After five decades of confinement, with the painful shackles around the feet and treated as property, Raju the elephant was finally given his freedom this summer. This elephant walked the Indian dusty roads, interacting tourists for food and coins for fifty years.
When he was rescued, he had scars of physical abuse and suffered from malnutrition, but the trauma he has suffered had no limits.
According to Pooja Binepal of Wildlife SOS:
“Raju’s case was particularly tragic. He has been sold on and on. We believe he has had up to 27 owners. By the time we found him he was in a pathetic condition.
He wasn’t fed properly and was in a state of hunger and exhaustion. He began eating plastic and paper. His nails are severely overgrown, he has ¬abscesses and wounds because of his spiked shackles and ¬continually walking on a Tarmac road has led to his footpad overgrowing.”
It is believed that he was abducted from his mother fifty years ago, and ever since, he suffered mistreatment. This July, he was liberated by a team led by the UK-based animal charity Wildlife SOS, and when he realized they were there to rescue him, he began to weep.
Pooja added:
“Raju was in chains 24 hours a day, an act of ¬intolerable cruelty. The team was astounded to see tears roll down his face during the rescue. It was incredibly emotional.
We knew in our hearts he realized he was being freed. Elephants are majestic and highly intelligent animals. We can only imagine what torture the past half a century has been for him.”
His unfortunate situation was reported a year ago, and the team, together with local authorities, started a legal process to confiscate Raju from his keeper.
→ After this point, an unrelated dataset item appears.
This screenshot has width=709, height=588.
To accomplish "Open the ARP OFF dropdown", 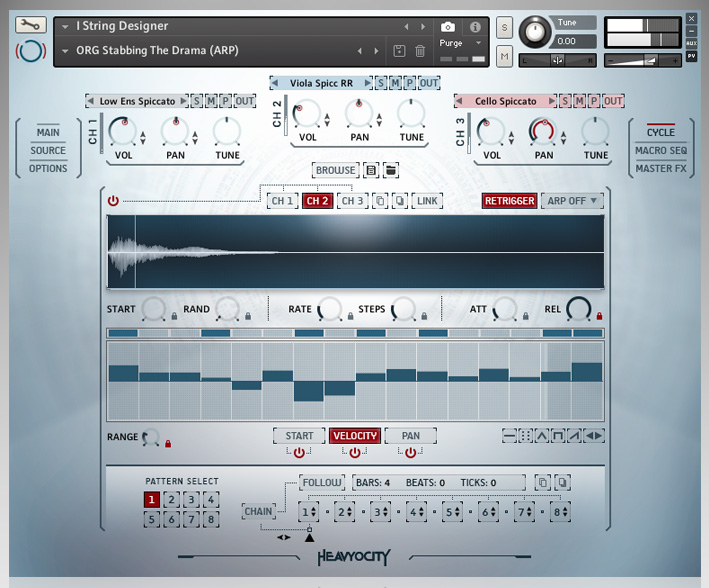I will (572, 201).
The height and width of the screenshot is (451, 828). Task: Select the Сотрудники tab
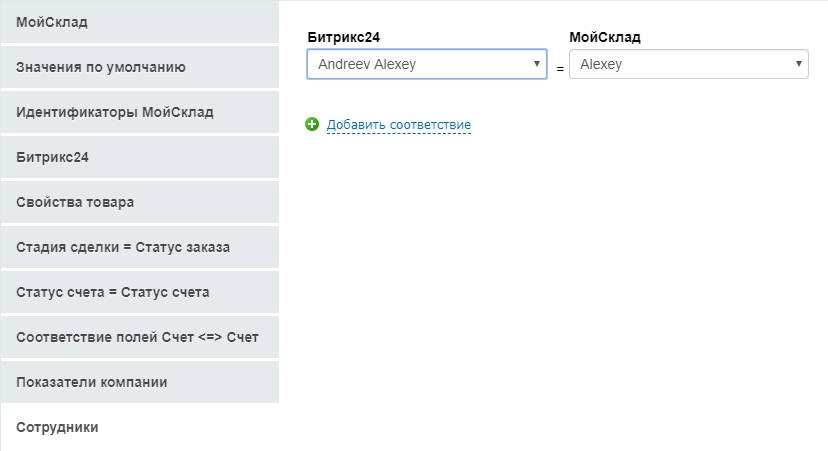click(x=139, y=427)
Afterward, he was brought 350 miles away, to Wildlife SOS’s Elephant Conservation and Care Centre at Mathura, where he received proper medical care and started his happy companionship with the other rescued animals there.
Wildlife SOS-UK founder Kartick Satyanarayan reported:
“The other elephants in the sanctuary awoke from their sleep as we pulled in and came to have a look — it was an extraordinary moment.”
The freed elephant was kept in isolation pen for a week in order to receive emergency medical attention, and wildlife officials struggled hard to raise money so Raju can spend the rest of his life in a new enclosure.
“All he’s known from human beings is pain and suffering — now we’re asking to help us help him live out his days, with grass under his feet — free from humiliation and pain. It will be a long rehabilitation process, but we will teach him that humans don’t mean pain and brutality, but it’s going to take time,” Satyanarayan said.
Additionally, Binepal says:
“Until we stepped in, he’d never known what it is like to walk free of his shackles. But today he knows what freedom is and he will learn what kindness feels like.”
He is on the better side of humanity now.